Wirtschaft und Infrastruktur – Ein starker Standort

Dank seiner hervorragenden Verkehrsanbindung – direkt an der Bundesstraße 80 und mit guter Autobahnanbindung – präsentiert sich Salzatal als attraktiver Wirtschaftsstandort. Die Ortschaft Bennstedt hat sich durch diese Infrastruktur zum wirtschaftlichen Zentrum der Gemeinde entwickelt, mit zahlreichen mittelständischen Unternehmen und Arbeitgebern. Die Zappendorfer Wurstmacher, einer der größten regionalen Arbeitgeber mit 31 Filialen, haben hier ihre Wurzeln und prägen die Lebensmittelhandwerkstradition seit Generationen. Nur 17 Kilometer trennen Salzatal von Halle, und die direkte Nähe zum Saale-Hafen bietet ideale Voraussetzungen für Pendler und Unternehmer mit großen Ambitionen.

Bildung und Ausbildung

Die Berufsbildenden Schulen des Saalekreises bilden Fachkräfte in rund 70 Berufen und Fachrichtungen aus. Salzatal liegt im Einzugsgebiet dieser Schulen und profitiert von dualen Ausbildungsplätzen bei regionalen Unternehmen. Die Grundschule in Beesenstedt sowie weitere Schulstandorte in der Gemeinde sichern die Bildungsversorgung für Familien. Eine starke Wirtschaft und engagierte Ausbildungsbetriebe schaffen stabile Karrierechancen für junge Menschen – besonders in den Bereichen Metallbau, Handwerk, Fahrzeugtechnik und Lebensmittelverarbeitung.

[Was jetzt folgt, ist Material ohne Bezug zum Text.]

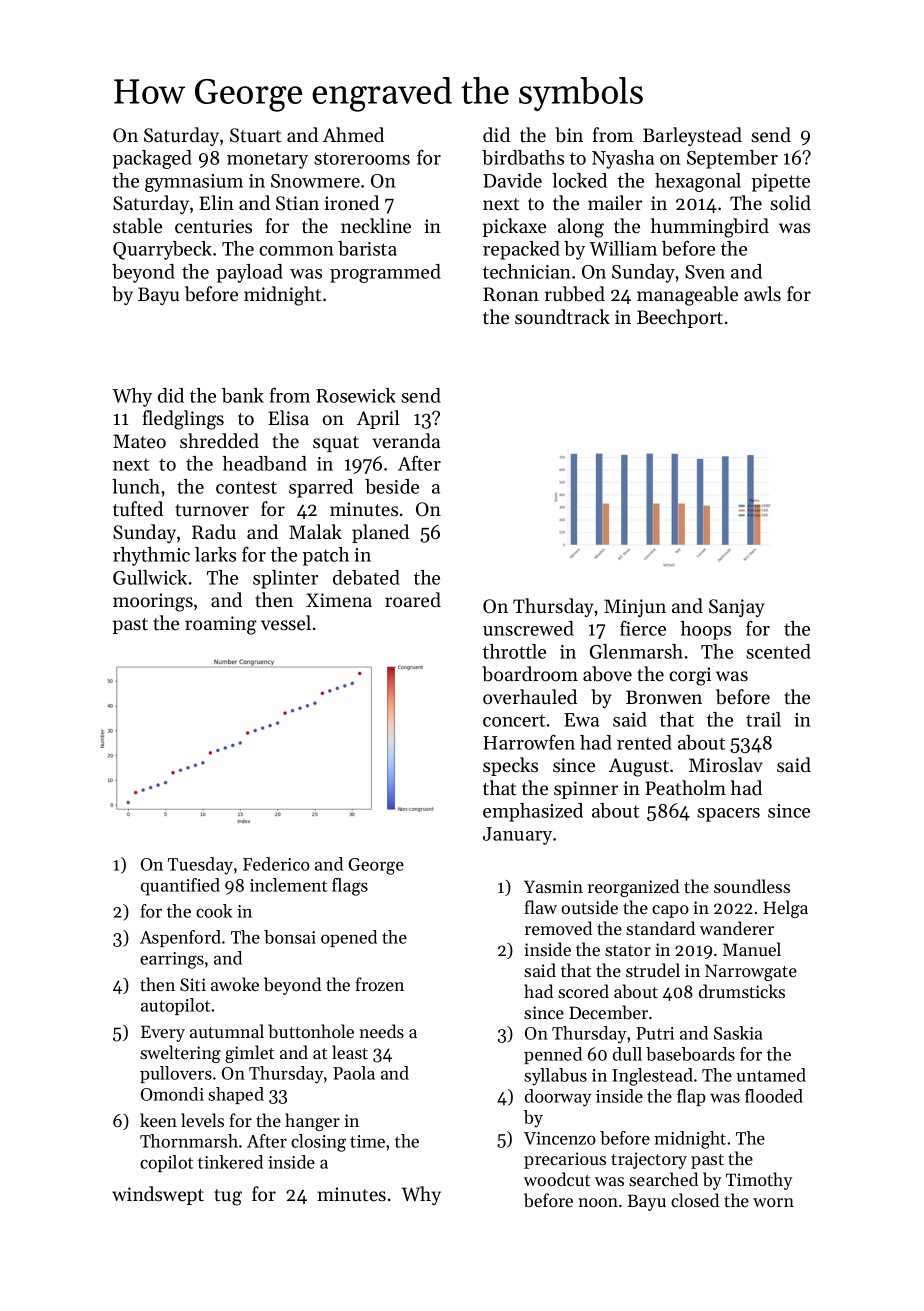  What do you see at coordinates (221, 625) in the page?
I see `roaming` at bounding box center [221, 625].
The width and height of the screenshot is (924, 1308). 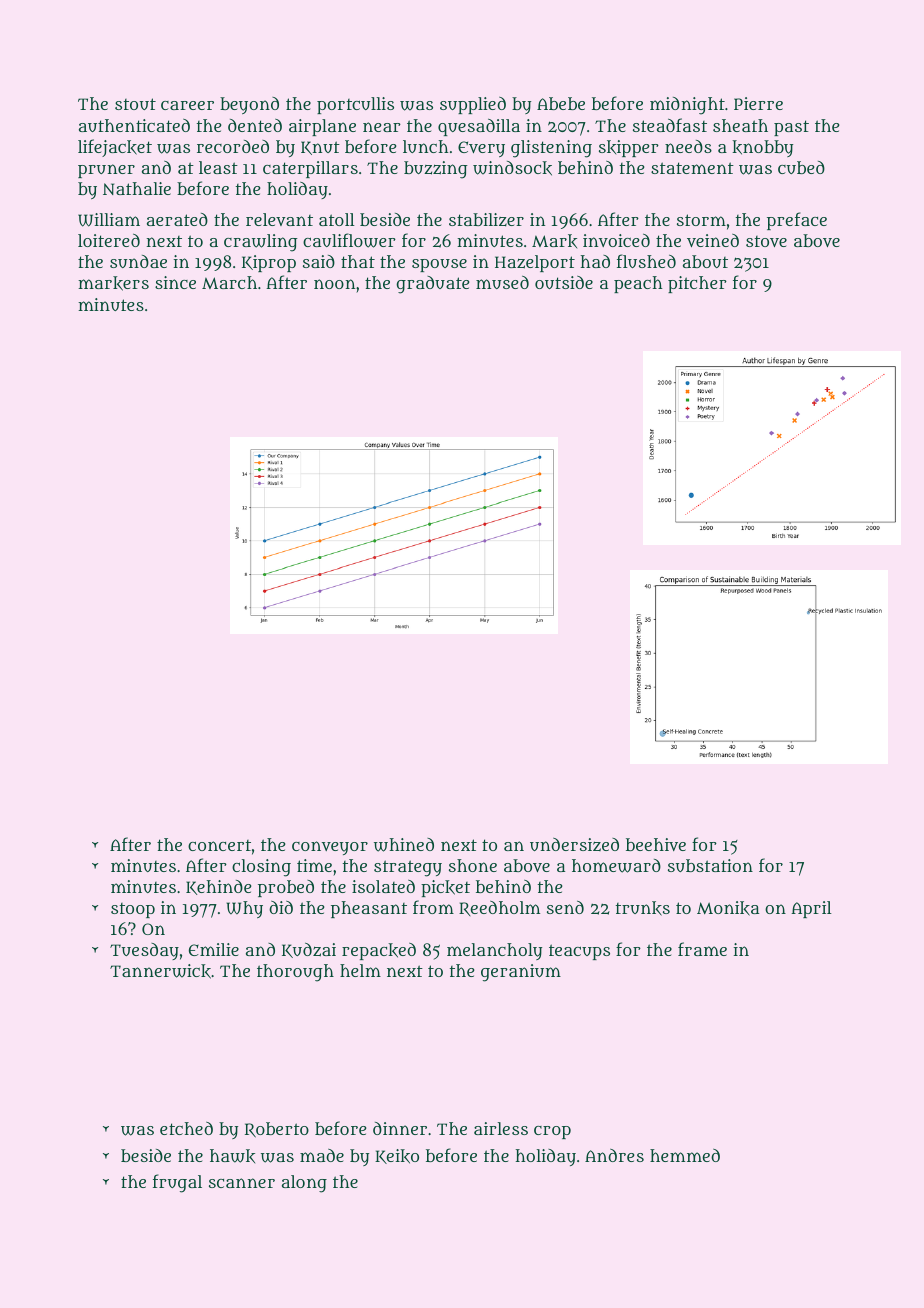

Infrastruktur und Verkehr – Ideale Anbindung

Die Bundesstraße 80 durchquert die Gemeinde und verbindet sie direkt mit Halle sowie den Wirtschaftszentren Mitteldeutschlands. Die Saale ist als Bundeswasserstraße von großer Bedeutung für den Transport – der Hafen Halle liegt nur wenige Kilometer entfernt. Die Nähe zu Halle macht Salzatal zum idealen Wohnort für Pendler, die das Leben in ländlicher Ruhe mit guter Anbindung verbinden möchten. Ein gut ausgebautes Radwegenetz und die Anbindung an regionale Buslinien ergänzen das Mobilitätsangebot.

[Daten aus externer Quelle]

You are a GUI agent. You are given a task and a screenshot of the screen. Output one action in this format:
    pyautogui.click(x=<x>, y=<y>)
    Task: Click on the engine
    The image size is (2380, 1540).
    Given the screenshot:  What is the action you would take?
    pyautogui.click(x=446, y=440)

Vielfalt und Zusammenhalt – Neun Ortschaften, eine starke Gemeinde

Neun eigenständige Ortschaften – Beesenstedt, Bennstedt, Fienstedt, Höhnstedt, Kloschwitz, Lieskau, Salzmünde, Schochwitz und Zappendorf – haben sich 2010 zur Einheitsgemeinde Salzatal zusammengeschlossen. Jede Ortschaft bewahrt ihren eigenen Charakter und ihr Leitbild. Lieskau ist als barrierefreier Wohnstandort für alle Generationen bekannt und erlebte durch große Wohnprojekte einen dynamischen Aufschwung. Bennstedt entwickelte sich zum Sportzentrum mit Mehrzweckhalle, Freiluftsportanlagen und Fitnessparcours. Die Vielfalt der Gemeinde zeigt sich in Kirchen, Vereinen, Bürgerinitiativen und ehrenamtlichem Engagement – lebendig, authentisch und nachbarschaftlich.

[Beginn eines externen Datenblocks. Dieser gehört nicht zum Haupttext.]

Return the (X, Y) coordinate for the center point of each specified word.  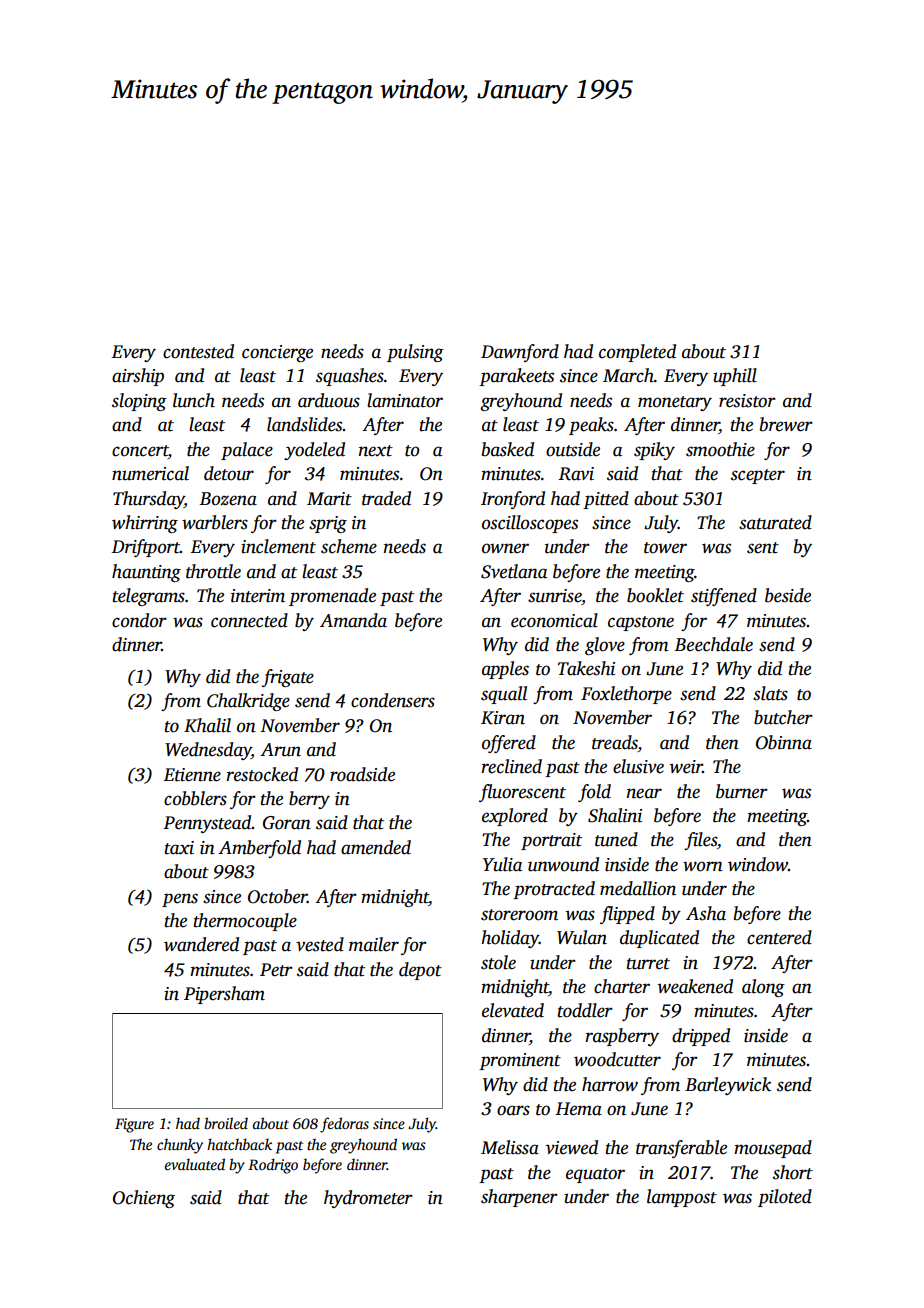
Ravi (576, 474)
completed (637, 353)
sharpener (519, 1198)
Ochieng (144, 1199)
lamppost (682, 1198)
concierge (277, 353)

Ausblick – Wachstum mit Nachhaltigkeit

Salzatal versteht sich als Modellgemeinde für nachhaltiges Wachstum und hohe Lebensqualität. Investitionen in barrierefreies Wohnen (Lieskau), regenerative Energien (Beesenstedt als Energievorranggebiet) und den Tourismus schaffen langfristige Perspektiven für Familien und Fachkräfte. Die einzigartige Lage – mit Saale-Anbindung, Nähe zu Halle, Weinkultur und reicher Geschichte – macht Salzatal zu einem attraktiven Ziel für Zuzügler und Investoren. Willkommen in Salzatal, wo Natur, Geschichte und Zukunft in harmonischem Einklang stehen.

SEEGEBIET MANSFELDER LAND

Willkommen in der Gemeinde Seegebiet Mansfelder Land

Mit rund 10.000 Einwohnern vereint die Gemeinde Seegebiet Mansfelder Land elf Ortschaften zu einer lebendigen Gemeinschaft im Landkreis Mansfeld-Südharz. Zwischen Halle und der Lutherstadt Eisleben eingebettet, bietet diese Region eine einzigartige Mischung aus Wohnqualität, wirtschaftlichen Chancen und naturnaher Erholung – alles in greifbarer Nähe. Das Seegebiet verbindet ländliche Idylle mit moderner Infrastruktur und hervorragender Anbindung. Hier leben Menschen, die ihre Heimat tief verwurzelt schätzen – und jene, die von außen kommen und sich schnell heimisch fühlen.

Kulturerbe und Geschichte

In nur 90 Minuten erreichen Sie fünf UNESCO-Weltkulturerbestätten – eine beeindruckende kulturelle Dichte. Der Lutherweg durchzieht das Mansfelder Land und verknüpft Eisleben, Mansfeld und Stolberg zu einer bedeutenden europäischen Reformationslandschaft. Geburtshaus und Sterbehaus Martin Luthers liegen ganz nah beieinander – Geschichte, die man förmlich spüren kann. Diese kulturelle Tiefe macht das Seegebiet zu einem lebendigen Bindeglied zwischen den großen Kulturstädten Wittenberg, Dessau, Quedlinburg und Halberstadt.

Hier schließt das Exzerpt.